Or is the CBCP trying to say that when a “morally incorrect” option is presented to their average believer, then they are more likely to choose it than the morally correct one, which would be the only conceivable scenario where the “thorough moral degradation of the Philippines” is even remotely possible?

Well, if it is, then it only goes to show what kind of character the church has been building within its flock. Perhaps they should tend to it more than they tend to politics, which they shouldn’t have a say in, since they aren’t even paying any taxes.

We want our right to choose. The right to choose to do the right things. The right to choose to do the wrong things. The right to know what these choices entail, and the right to determine which choice is which.

In case the church has forgotten, God Himself gave us that right to screw up. Who are we to challenge His own design?

So dear CBCP, yes, you can call for "civil disobedience" if you so desire. However, this also means that we have every right to call for a "holy disobedience" as an appropriate response to your asinine and backwards beliefs that we wouldn't have had a problem with if only you didn't shove it down our throats.

(No penis metaphors were intended in the previous paragraph.)

10 comments:

Laya said...

Amen to that, bro. :P

Unknown said...

As I have been saying to every post out there that I've been agreeing with: SECONDED, THIRDED and FOURTHED. Brilliant piece. Will link wherever linkable.

Unknown said...

WORD.

Unknown said...

how about organizing a 'Do Not Attend Church Sunday' everywhere? people will instead mass as a huge peacefully protesting body in front of the cathedrals.

normsky said...

We are Catholics. and we are born Catholics.We are educated n understood that having children is a sacred obligation that we are committed to uphold.
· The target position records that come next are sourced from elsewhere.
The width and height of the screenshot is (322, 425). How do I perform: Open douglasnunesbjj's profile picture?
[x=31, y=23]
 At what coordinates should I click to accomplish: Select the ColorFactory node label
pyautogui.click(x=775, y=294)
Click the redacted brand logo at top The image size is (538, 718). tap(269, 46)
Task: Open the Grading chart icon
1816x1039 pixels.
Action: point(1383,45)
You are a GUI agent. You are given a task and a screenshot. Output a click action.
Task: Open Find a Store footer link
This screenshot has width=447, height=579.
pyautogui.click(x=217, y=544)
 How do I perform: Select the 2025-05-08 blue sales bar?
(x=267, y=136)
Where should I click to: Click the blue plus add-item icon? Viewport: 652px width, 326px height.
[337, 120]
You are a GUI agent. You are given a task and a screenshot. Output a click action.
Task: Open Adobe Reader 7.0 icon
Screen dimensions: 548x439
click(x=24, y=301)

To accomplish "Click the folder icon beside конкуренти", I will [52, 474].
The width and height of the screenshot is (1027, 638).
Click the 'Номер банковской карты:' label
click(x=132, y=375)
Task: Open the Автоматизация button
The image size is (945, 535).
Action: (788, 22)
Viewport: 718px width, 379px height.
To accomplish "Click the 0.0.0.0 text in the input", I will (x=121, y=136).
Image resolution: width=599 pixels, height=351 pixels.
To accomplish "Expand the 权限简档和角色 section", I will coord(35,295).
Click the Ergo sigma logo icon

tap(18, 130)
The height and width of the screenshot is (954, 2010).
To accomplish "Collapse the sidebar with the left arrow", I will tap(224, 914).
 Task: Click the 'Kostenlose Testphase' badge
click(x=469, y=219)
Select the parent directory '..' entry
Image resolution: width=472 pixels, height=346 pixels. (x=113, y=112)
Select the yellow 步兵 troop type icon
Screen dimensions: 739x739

But is it a sin to plan the number of children that we can take care n protect? .We controlled our children in to 3 only so we can give them their basic needs. Does it make us sinners?, So most of those with less children are sinners then there will be less catholics in the Philippines. thank you

Guen said...

(Noey directed me here!) Well said, well said!

Daddy Yo said...

Does not giving donations/contributions during Mass considered "holy disobedience"?

Kel Fabie said...

It's time the church stuck to its strengths. Sex education and proselytizing from supposedly celibate people? NOT a strength.

Kel Fabie said...

Yeah. Not going to church, not donating to mass collections - all sound like valid acts of holy disobedience.

In case the CBCP has forgotten, they are, hierarchically, where the Pharisees used to be when Jesus Chris was pwning them left and right.

skysenshi said...

We actually have a moral fiber as a nation? Hehehe.